Menu

The Impact of Medicare Mental Health Cost-Sharing Parity on Outpatient Care for Beneficiaries with Serious Mental Illness

Monday, June 24, 2019: 2:15 PM
Jefferson - Mezzanine Level (Marriott Wardman Park Hotel)

Presenter: Vicki Fung

Co-Authors: Mary Price; John Hsu; Benjamin Le Cook

Discussant: Ana M. Progovac


Background: Medicare has historically limited reimbursement for mental health (MH) services, resulting in higher beneficiary out-of-pocket payments for MH care versus other medical care. The Medicare Improvements for Patients and Providers Act of 2008 introduced coinsurance parity for outpatient MH services in Medicare for the first time since the program's inception, which gradually reduced beneficiaries’ coinsurance from 50% in 2009 and earlier, to the standard 20% coinsurance starting in 2014. Medicare is a major source of coverage for people with disabling mental illness, however, there is limited information on the impact of this policy change on use of MH services.

Objectives: We examined the impact of parity implementation on outpatient MH visits overall and by provider type among Medicare beneficiaries with serious mental illness (SMI).

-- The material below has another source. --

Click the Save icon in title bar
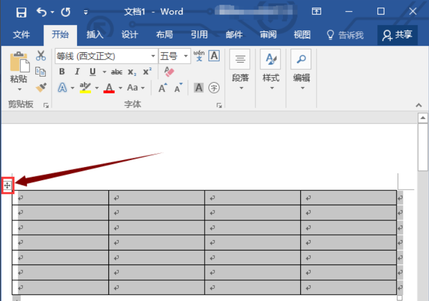The height and width of the screenshot is (301, 429). pos(21,12)
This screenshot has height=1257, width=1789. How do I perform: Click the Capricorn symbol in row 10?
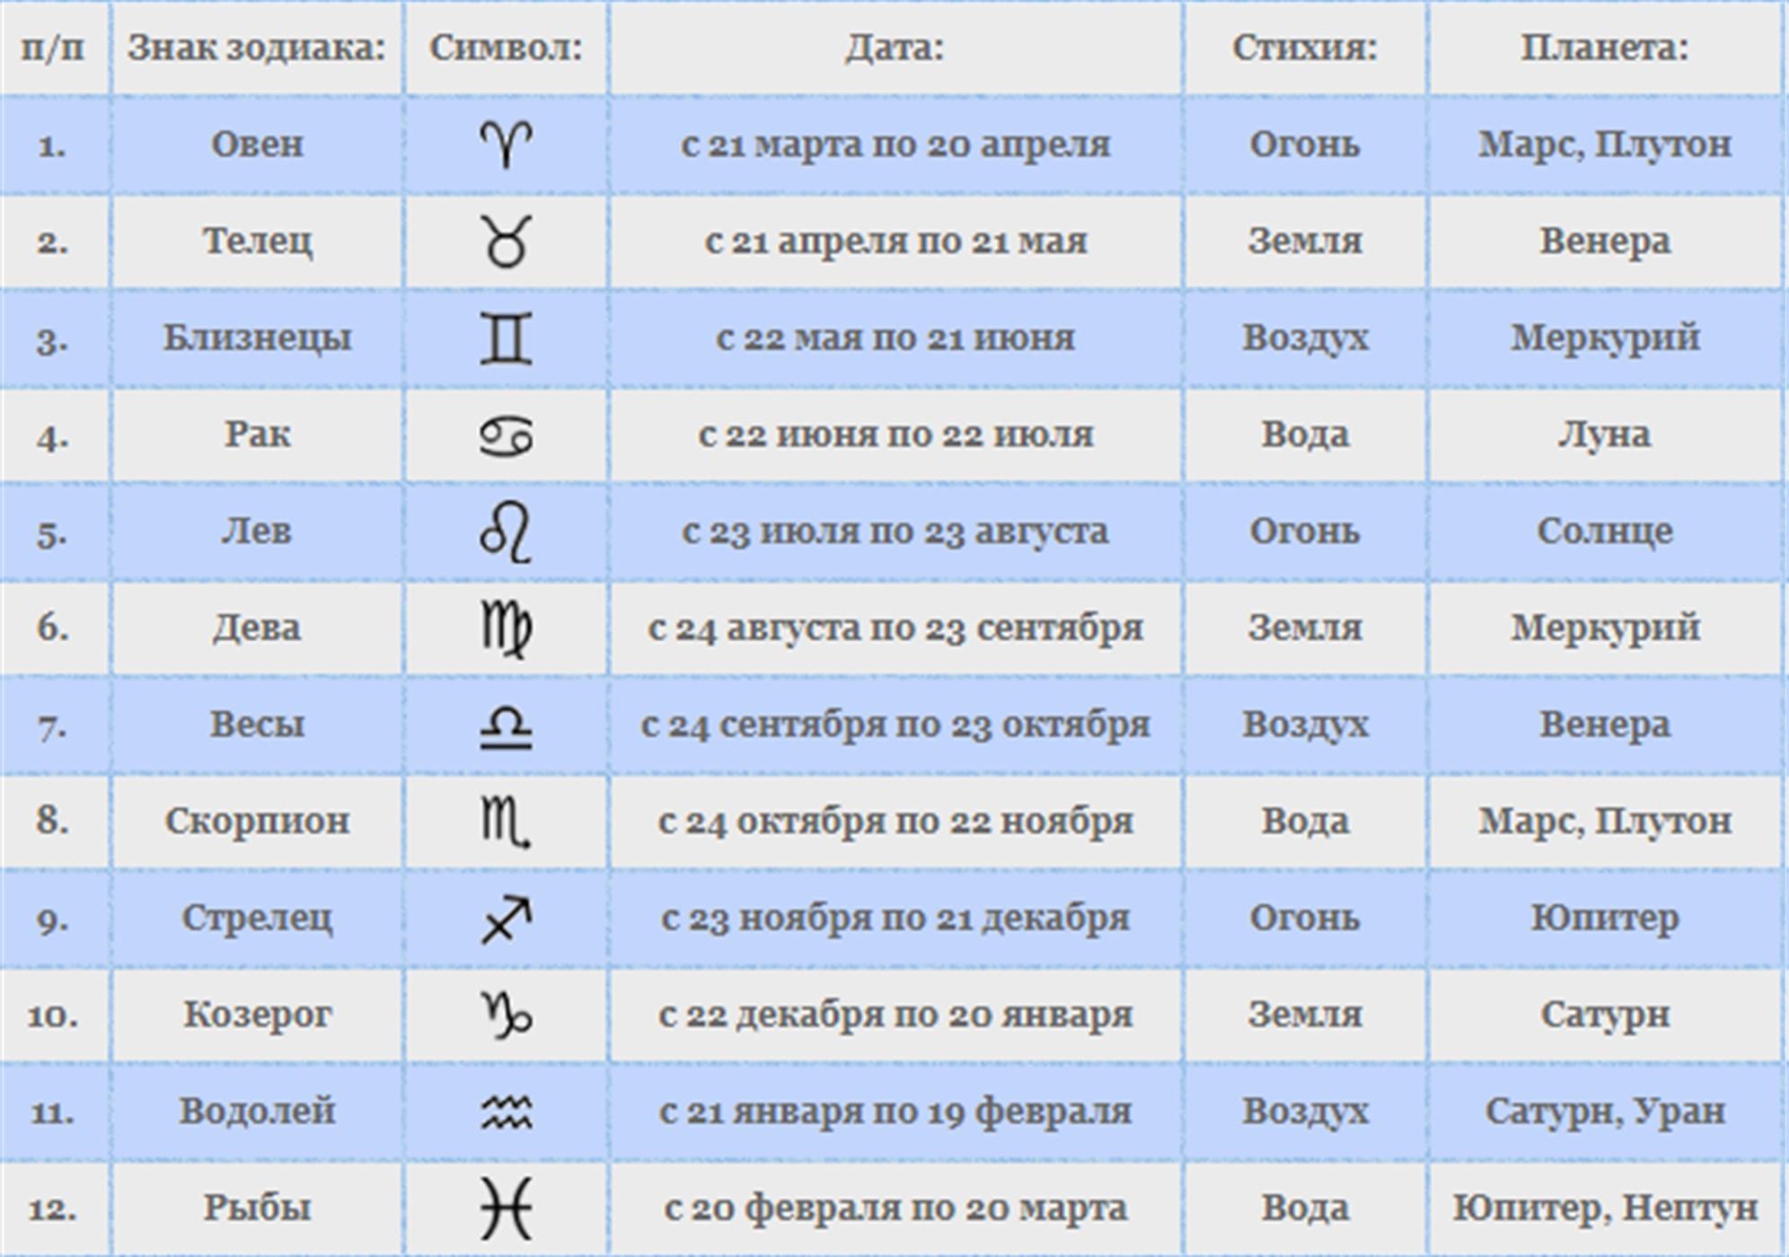pos(506,1015)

Methods: We used fee-for-service claims data for a national sample of Medicare beneficiaries and identified beneficiaries that had diagnoses of schizophrenia, bipolar disorder, or major depressive disorder prior to 2008. We used a difference-in-difference design to examine changes in outpatient MH visit rates from 2008-2015 for those with cost-sharing reductions (beneficiaries with partial subsidies, income 101-135% of poverty) vs. no change in cost-sharing (beneficiaries with full cost-sharing subsidies, income<100% of poverty). We used linear regression models with beneficiary fixed effects, adjusted for annually updated comorbidity scores and quarterly time trends at the Hospital Referral Region level, to compare changes in monthly MH visit rates for partial vs. full subsidy beneficiaries in each year (2009-2015) vs. 2008. We examined changes in MH visit rates overall and by provider type, including psychiatrists, primary care providers (PCPs), non-physician providers (e.g., social workers, psychologists, nurse practitioners), and outpatient facilities (e.g., community health centers, hospital outpatient departments).

Findings: Among 3.24 million beneficiaries in our sample in 2008, 40% had an SMI diagnosis at baseline. In 2008, partial subsidy beneficiaries with SMI had an average of about 1.6 MH visits per year: 43% of visits to psychiatrists, 29% to non-physician providers, 16% to facilities, and 9% to PCPs. Overall MH visit rates did not change significantly during the parity implementation period (2010-2014) vs. 2008; however, visit rates increased significantly by 2.2% in 2015 vs. 2008 for partial vs. full subsidy beneficiaries. Relative changes in visit rates differed over time by provider type; for example, in the post- vs. pre-parity period (2015 vs. 2008) MH visit rates increased by 3.3% to psychiatrists, 16.0% to PCPs, 3.7% to facilities, and decreased by 3.9% to non-physician providers (all p-values<.05).

Conclusions: Coinsurance reductions for MH services in the Medicare program were associated with increases in MH visits rates overall in the first post-parity year for low-income beneficiaries with SMI. Although the cost-sharing reduction applied similarly across provider types, the effects of the policy varied with the largest increases in MH visits to PCPs and relative decreases in visits to non-physician providers. Additional work is needed to assess the effects of these changes in care patterns on quality of care and spending.